Wajah Linda bersemu merah karena malu dan langsung
mengambil sapu tangan Jae Jong dan mulai menyeka wajahnya sendiri,”ku rasa
tidak hanya pereban saja yang belum di lepas..., aku rasa akan ada bekas luka
bakar tapi itu tak mempengaruhiku...”
“walaupun penuh luka kau tetap manis...” Linda menatap
Jae Jong tak percaya, Linda menggeleng dan beranjak namun oleng dengan Jae Jong
yang menahannya,”dan kau terlalu ceroboh...”
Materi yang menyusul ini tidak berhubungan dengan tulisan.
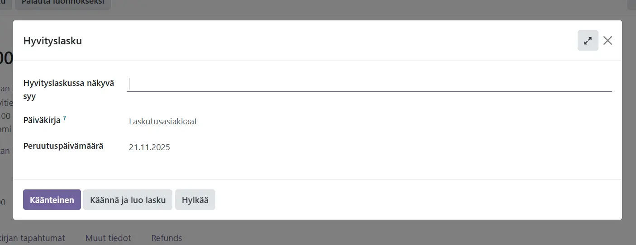The image size is (636, 245).
Task: Click the Käännä ja luo lasku button
Action: point(128,200)
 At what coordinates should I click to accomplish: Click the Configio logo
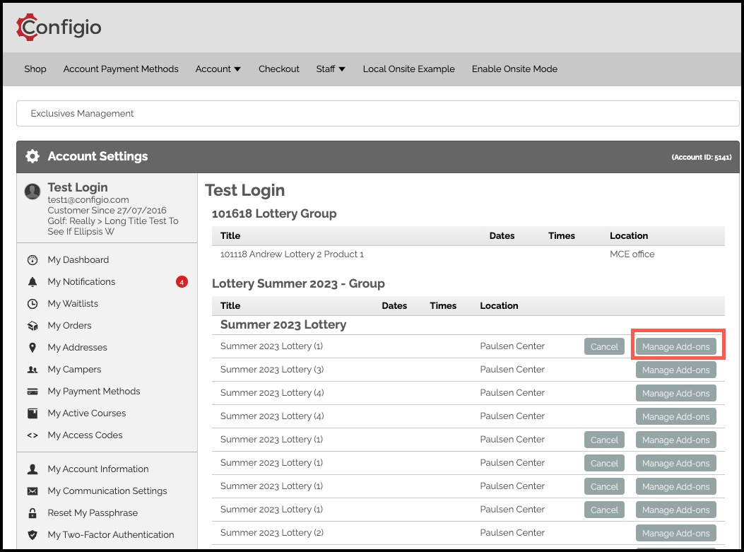[59, 27]
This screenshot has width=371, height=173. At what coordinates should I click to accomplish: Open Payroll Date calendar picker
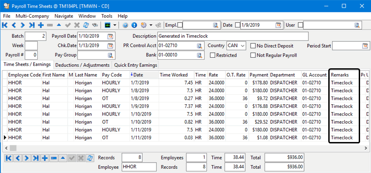pos(110,36)
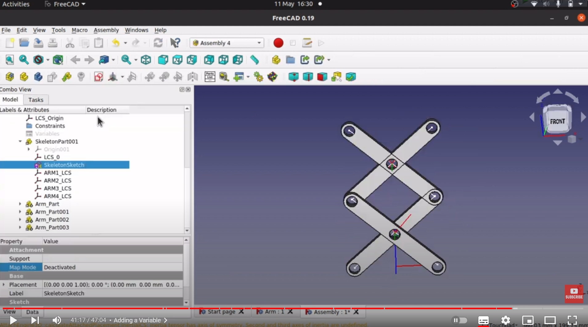Viewport: 588px width, 327px height.
Task: Click the Parts List BOM icon
Action: (x=210, y=77)
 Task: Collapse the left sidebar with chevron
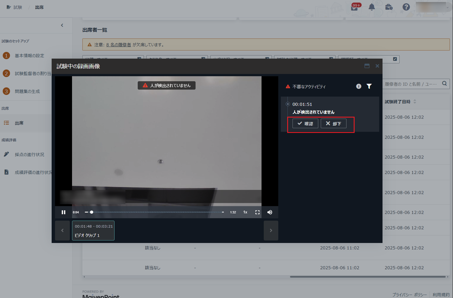[x=62, y=25]
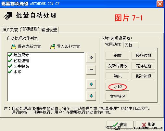Switch to the 照片列表 tab
Viewport: 165px width, 131px height.
coord(10,30)
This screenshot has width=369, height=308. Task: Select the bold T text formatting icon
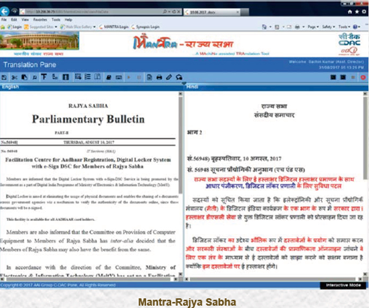click(x=44, y=77)
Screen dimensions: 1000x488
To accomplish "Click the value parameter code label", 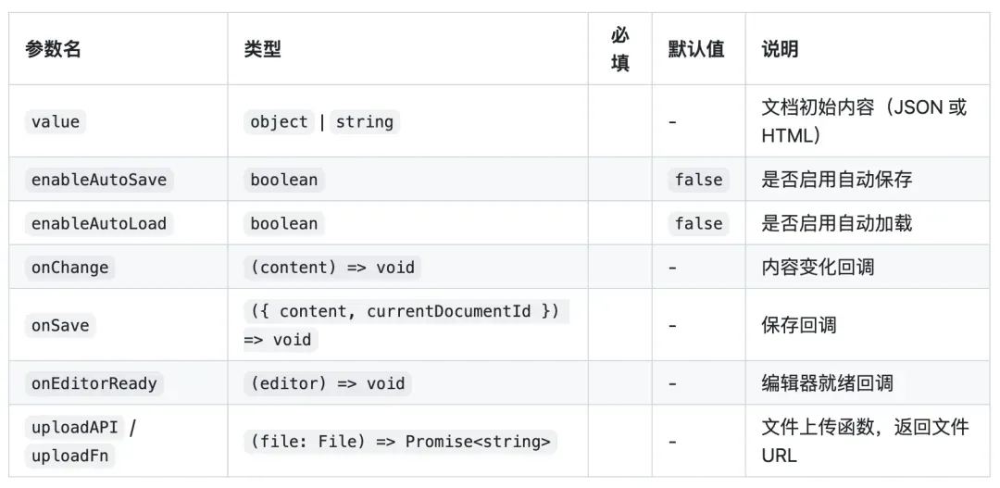I will pos(56,121).
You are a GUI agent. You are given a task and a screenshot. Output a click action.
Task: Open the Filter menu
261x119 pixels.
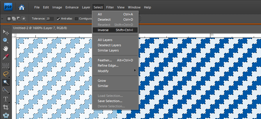click(110, 7)
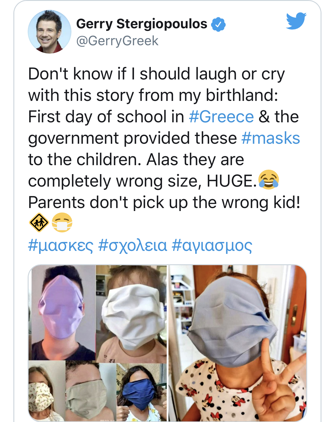Click the blue verified badge

(x=218, y=24)
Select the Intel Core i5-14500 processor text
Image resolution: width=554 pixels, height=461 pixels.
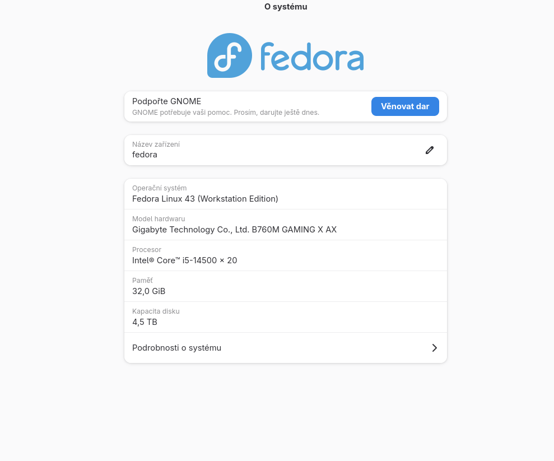(184, 260)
Keduanya saling berpandangan hingga Jun Ki menarik
Linda dan menatap Jae Jong dengan wajah cemburu,”apa yang kalian lakukan di depan
umum? Kalian tak lihat orang-orang menatap kalian?”
Linda dan Jae Jong baru menyadari orang-orang
menatap mereka, namun Jae Jong hanya berkomentar singkat,”ya..., kau cemburu?”
“a...apa yang kau maksud? Ayo kita pergi...” Jun Ki
menarik Linda pergi tanpa memperdulikan gelak tawa Jae Jong.
“ka...,kau ini kenapa sih? Ya olppaemi...”ucap
Linda dengan nada gusar.
Jun Ki tak menjawab sedikitpun dan dengan
wajahserius dia mengarahkan mobilnya menuju club panah sekolah.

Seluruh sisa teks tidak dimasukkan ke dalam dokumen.